Premature Menopause Indian Medical PG Question 10: Which of the following is NOT effective in controlling the hot flushes of menopause in a woman?
- A. Raloxifene (Correct Answer)
- B. Isoflavones
- C. Hormone replacement therapy
- D. Tibolone
Premature Menopause Explanation: ***Raloxifene***
- **Raloxifene** is a selective estrogen receptor modulator (SERM) that acts as an estrogen agonist in bone tissue, helping to prevent osteoporosis, but it is an estrogen antagonist in other tissues and can actually worsen or induce **hot flushes**.
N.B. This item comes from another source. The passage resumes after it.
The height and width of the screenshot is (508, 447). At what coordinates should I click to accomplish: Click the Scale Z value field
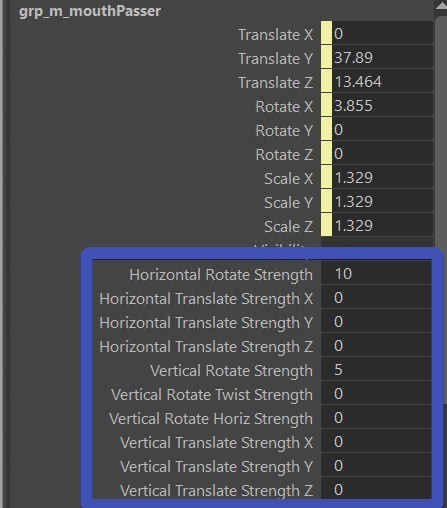(382, 225)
- Its primary indications are for the prevention and treatment of **osteoporosis** in postmenopausal women, and for the reduction of risk of invasive breast cancer in high-risk women.
*Isoflavones*
- **Isoflavones** (e.g., from soy) are phytoestrogens that can have weak estrogenic effects, and some women find them helpful in reducing the frequency and severity of **hot flushes**, though efficacy varies.
- They bind to estrogen receptors, potentially mitigating the sudden drops in estrogen that lead to **vasomotor symptoms**.
*Hormone replacement therapy*
- **Hormone replacement therapy (HRT)**, which involves estrogen with or without progestin, is the most effective treatment for **menopausal hot flushes**.
- By replacing declining estrogen levels, HRT directly addresses the underlying cause of **vasomotor instability**.
*Tibolone*
- **Tibolone** is a synthetic steroid that has estrogenic, progestogenic, and androgenic properties, and it is effective in relieving **menopausal hot flushes**.
- It specifically targets estrogen receptors in the hypothalamus, which helps to stabilize **thermoregulatory control** and reduce hot flushes.